(PROBLEMS TO SOLVE):
1 – Alter the passage of the thread on near and far pointers that starts with "Near pointers - Pointers" and goes on through "are obslete nowadays??", putting "memory region" in place of "segment" each time it occurs.
2 – Set down verbatim the lines of the entries, starting with the line with "The width and height of the screenshot is (1847, 1201)." and going on through the line with "Looking at the image, I should click on (1108, 594).".
— BEGIN EXCERPTED PASSAGE —
# pointers



## arpanmukherjee1 (Sep 26, 2008)

hi there 

can sb tell me how to use near and far pointers in c/c++


----------



## chandru.in (Sep 26, 2008)

Standard C really has no such thing.  It is an addition done in compilers targeting 8086 CPUs.  There really is little need to use it today unless you are using dinosaur C compilers like Turbo C/C++.

Near pointers - Pointers to memory within same segment and thus has only offset.
Far pointers - Pointers to memory within another segment and thus contains both segment selector and offset.


----------



## Chetan1991 (Oct 6, 2008)

Hey chandru do you mean pointers are obslete nowadays??
I have the book "Let us C" 5th ed. and the author seems to emphasise a lot on pointers as if they are very important.  So wh did he stressed so much if they are obselete???


----------



## QwertyManiac (Oct 6, 2008)

He meant the _near and far pointer_ concepts are obsolete now. Pointers are essential, and will never be removed from C/C++.


----------



## chandru.in (Oct 6, 2008)

Exactly.  I meant only about the idea of near and far pointers.  Pointers themselves will no become obsolete any time soon.


----------



## Chetan1991 (Oct 11, 2008)

what are near and far pointers??


----------



## chandru.in (Oct 11, 2008)

^^  See my first reply.


----------



## gopi_vbboy (Oct 11, 2008)

u don't generally use near and far pointers in c++.


----------



## dheeraj_kumar (Oct 11, 2008)

Near uses 2 bytes, and Far uses 5 bytes, AFAIK.


----------



## red_devil (Oct 11, 2008)

^^ i'm not very sure of that !!

btw what kind of programs make use of the near n far ptrs ?? i've never made any use of those stuff


----------



## lucifer_is_back (Oct 17, 2008)

n6300 said:


> ^^ i'm not very sure of that !!
> 
> btw what kind of programs make use of the near n far ptrs ?? i've never made any use of those stuff


now a days we dont use these types of pointers much 
they were used earlier 
if you want to read more about them 
*en.wikipedia.org/wiki/Far_pointer
*en.wikipedia.org/wiki/C_memory_model


----------
— END EXCERPTED PASSAGE —
— BEGIN DATA EXTRACT —
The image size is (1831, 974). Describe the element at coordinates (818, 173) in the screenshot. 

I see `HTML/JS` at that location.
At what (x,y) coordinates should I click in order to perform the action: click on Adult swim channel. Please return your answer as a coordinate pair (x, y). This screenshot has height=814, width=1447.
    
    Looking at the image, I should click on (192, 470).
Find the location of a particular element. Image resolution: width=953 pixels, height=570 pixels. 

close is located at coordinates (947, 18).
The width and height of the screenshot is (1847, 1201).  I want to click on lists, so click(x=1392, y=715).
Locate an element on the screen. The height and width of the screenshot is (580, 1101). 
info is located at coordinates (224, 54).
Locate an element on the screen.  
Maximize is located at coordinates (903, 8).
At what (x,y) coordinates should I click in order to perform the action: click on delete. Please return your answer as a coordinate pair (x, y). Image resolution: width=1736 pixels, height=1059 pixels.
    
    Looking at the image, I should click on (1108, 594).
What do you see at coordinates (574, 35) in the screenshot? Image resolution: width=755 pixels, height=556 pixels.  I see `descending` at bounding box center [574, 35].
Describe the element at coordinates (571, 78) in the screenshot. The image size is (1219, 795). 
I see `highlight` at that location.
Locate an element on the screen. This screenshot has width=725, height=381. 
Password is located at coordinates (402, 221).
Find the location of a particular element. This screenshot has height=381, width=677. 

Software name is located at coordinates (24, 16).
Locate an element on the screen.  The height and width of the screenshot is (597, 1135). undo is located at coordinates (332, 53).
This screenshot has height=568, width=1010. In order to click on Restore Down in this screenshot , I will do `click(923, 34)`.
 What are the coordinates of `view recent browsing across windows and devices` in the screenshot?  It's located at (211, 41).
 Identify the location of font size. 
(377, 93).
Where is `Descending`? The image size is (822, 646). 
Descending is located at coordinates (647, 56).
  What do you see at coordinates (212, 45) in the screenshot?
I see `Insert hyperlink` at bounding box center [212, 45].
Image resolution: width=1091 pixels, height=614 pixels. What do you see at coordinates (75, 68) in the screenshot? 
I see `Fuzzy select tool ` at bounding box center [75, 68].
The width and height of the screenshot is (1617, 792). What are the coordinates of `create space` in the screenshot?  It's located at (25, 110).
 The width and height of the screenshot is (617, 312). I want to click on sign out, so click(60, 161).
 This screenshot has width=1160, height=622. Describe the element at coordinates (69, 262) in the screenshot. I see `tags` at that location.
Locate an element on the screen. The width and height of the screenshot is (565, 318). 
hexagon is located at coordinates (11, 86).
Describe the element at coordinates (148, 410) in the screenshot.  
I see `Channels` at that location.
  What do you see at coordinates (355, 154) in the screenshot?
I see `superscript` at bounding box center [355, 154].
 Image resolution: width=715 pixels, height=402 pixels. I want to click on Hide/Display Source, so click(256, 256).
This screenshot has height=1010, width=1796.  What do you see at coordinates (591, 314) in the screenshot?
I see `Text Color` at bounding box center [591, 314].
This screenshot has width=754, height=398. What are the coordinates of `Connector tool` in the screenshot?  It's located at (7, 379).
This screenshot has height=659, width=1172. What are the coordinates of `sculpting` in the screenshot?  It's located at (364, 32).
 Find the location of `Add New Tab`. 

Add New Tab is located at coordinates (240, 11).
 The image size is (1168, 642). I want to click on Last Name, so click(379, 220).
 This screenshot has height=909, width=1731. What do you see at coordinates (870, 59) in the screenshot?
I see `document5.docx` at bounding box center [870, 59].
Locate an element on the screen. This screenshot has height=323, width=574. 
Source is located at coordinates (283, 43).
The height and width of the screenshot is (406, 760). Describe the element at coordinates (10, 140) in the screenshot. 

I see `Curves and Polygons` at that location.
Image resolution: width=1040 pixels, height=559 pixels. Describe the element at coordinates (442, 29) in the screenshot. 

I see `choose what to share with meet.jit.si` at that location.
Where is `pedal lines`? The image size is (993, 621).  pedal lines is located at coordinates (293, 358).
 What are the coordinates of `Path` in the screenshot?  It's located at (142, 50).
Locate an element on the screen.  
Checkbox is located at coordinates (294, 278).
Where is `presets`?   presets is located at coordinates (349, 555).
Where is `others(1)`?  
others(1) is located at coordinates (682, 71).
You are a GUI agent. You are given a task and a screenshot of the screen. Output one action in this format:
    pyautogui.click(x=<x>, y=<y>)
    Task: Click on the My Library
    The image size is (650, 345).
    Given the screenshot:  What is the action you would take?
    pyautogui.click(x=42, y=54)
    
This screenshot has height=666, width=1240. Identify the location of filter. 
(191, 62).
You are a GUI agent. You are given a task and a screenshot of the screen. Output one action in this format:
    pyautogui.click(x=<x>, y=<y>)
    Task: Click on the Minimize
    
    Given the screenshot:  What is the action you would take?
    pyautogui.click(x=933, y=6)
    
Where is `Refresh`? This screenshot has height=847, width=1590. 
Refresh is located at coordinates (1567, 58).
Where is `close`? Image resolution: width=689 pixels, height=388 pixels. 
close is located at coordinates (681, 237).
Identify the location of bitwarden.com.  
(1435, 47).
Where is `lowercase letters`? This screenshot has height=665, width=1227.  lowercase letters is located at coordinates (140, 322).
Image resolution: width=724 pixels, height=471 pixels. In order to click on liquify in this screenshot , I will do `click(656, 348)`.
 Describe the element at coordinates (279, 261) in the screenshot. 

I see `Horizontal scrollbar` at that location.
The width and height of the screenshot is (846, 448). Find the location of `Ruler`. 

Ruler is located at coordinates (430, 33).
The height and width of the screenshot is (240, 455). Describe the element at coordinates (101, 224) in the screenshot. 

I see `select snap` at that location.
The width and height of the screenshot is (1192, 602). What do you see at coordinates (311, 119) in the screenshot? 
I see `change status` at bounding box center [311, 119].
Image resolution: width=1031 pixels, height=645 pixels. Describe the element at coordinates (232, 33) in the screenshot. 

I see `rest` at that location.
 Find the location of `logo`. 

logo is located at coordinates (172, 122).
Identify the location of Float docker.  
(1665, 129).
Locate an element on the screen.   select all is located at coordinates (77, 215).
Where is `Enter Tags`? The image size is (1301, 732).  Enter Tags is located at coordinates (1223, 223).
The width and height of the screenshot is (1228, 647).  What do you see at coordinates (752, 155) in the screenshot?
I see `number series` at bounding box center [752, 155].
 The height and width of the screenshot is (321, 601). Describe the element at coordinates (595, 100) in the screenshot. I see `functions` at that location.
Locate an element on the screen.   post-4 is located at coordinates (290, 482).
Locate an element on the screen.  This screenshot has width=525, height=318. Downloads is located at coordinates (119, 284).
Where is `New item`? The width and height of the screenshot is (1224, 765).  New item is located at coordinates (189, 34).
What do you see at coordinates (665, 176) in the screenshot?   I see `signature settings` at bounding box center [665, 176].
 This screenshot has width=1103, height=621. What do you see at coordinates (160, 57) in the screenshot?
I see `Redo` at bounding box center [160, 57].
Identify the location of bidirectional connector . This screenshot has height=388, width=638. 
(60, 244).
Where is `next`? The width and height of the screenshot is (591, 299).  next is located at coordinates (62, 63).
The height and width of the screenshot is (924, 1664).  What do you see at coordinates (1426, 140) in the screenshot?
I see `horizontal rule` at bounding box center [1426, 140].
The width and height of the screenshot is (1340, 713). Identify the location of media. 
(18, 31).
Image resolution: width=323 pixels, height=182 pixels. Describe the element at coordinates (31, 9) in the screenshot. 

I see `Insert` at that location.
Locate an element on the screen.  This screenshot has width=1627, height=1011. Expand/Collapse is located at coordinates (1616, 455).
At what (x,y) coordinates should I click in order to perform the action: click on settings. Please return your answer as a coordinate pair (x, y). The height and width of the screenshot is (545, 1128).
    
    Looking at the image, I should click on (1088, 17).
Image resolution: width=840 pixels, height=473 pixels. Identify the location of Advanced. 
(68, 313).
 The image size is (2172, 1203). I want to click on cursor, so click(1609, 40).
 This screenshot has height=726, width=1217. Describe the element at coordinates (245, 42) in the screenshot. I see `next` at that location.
— END DATA EXTRACT —
(RESULTS BY TASK):
1 –
Near pointers - Pointers to memory within same memory region and thus has only offset.
Far pointers - Pointers to memory within another memory region and thus contains both memory region selector and offset.


----------



## Chetan1991 (Oct 6, 2008)

Hey chandru do you mean pointers are obslete nowadays??

2 –
The width and height of the screenshot is (1847, 1201).  I want to click on lists, so click(x=1392, y=715).
Locate an element on the screen. The height and width of the screenshot is (580, 1101). 
info is located at coordinates (224, 54).
Locate an element on the screen.  
Maximize is located at coordinates (903, 8).
At what (x,y) coordinates should I click in order to perform the action: click on delete. Please return your answer as a coordinate pair (x, y). Image resolution: width=1736 pixels, height=1059 pixels.
    
    Looking at the image, I should click on (1108, 594).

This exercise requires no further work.